> **Dataset entries**:
>>>>>
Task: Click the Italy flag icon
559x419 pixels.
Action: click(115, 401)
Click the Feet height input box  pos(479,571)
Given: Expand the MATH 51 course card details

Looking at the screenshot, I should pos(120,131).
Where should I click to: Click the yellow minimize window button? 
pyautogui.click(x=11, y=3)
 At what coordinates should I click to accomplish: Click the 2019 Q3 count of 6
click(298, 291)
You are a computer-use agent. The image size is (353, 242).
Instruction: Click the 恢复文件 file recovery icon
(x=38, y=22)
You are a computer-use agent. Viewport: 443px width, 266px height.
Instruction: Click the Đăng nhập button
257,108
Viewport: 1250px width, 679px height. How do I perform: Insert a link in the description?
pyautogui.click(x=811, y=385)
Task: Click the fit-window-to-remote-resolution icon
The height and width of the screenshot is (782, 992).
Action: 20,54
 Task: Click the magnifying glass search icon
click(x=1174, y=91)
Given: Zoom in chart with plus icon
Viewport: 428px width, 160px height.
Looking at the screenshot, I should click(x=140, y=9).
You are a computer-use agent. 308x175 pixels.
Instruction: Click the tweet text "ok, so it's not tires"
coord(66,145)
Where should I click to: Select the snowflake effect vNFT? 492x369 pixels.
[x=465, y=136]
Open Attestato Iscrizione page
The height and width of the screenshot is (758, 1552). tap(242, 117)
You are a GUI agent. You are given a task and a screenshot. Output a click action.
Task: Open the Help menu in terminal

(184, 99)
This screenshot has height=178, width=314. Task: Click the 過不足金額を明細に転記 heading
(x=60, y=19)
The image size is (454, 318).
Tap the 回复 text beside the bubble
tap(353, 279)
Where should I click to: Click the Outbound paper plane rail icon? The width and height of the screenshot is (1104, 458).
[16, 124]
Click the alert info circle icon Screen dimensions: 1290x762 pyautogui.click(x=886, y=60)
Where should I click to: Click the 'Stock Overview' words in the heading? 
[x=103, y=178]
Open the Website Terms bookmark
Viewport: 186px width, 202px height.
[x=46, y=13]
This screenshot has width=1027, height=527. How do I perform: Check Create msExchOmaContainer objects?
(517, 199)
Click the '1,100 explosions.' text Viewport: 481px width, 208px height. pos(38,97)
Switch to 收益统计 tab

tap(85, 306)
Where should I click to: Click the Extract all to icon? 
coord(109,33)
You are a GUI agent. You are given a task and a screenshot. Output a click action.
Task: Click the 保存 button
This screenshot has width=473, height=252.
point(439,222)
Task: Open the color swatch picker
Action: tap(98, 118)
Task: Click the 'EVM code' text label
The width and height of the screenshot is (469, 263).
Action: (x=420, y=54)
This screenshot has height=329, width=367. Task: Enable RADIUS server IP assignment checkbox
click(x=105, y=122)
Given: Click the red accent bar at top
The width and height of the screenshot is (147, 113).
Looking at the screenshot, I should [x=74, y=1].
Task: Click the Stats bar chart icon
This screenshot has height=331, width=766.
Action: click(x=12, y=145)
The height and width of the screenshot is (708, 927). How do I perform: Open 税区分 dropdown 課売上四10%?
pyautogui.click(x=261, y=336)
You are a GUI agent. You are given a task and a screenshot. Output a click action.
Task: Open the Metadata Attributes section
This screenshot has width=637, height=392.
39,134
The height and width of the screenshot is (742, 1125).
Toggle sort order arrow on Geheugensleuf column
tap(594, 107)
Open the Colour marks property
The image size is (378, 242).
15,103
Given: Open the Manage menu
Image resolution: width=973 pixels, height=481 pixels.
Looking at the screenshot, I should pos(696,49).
<<<<<
> **Brief**: Your task is to transcribe the line containing "This screenshot has width=637, height=392." and every line after it, through the last line of the data, exactly as written and with nothing more.

> **Result**:
This screenshot has width=637, height=392.
39,134
The height and width of the screenshot is (742, 1125).
Toggle sort order arrow on Geheugensleuf column
tap(594, 107)
Open the Colour marks property
The image size is (378, 242).
15,103
Given: Open the Manage menu
Image resolution: width=973 pixels, height=481 pixels.
Looking at the screenshot, I should pos(696,49).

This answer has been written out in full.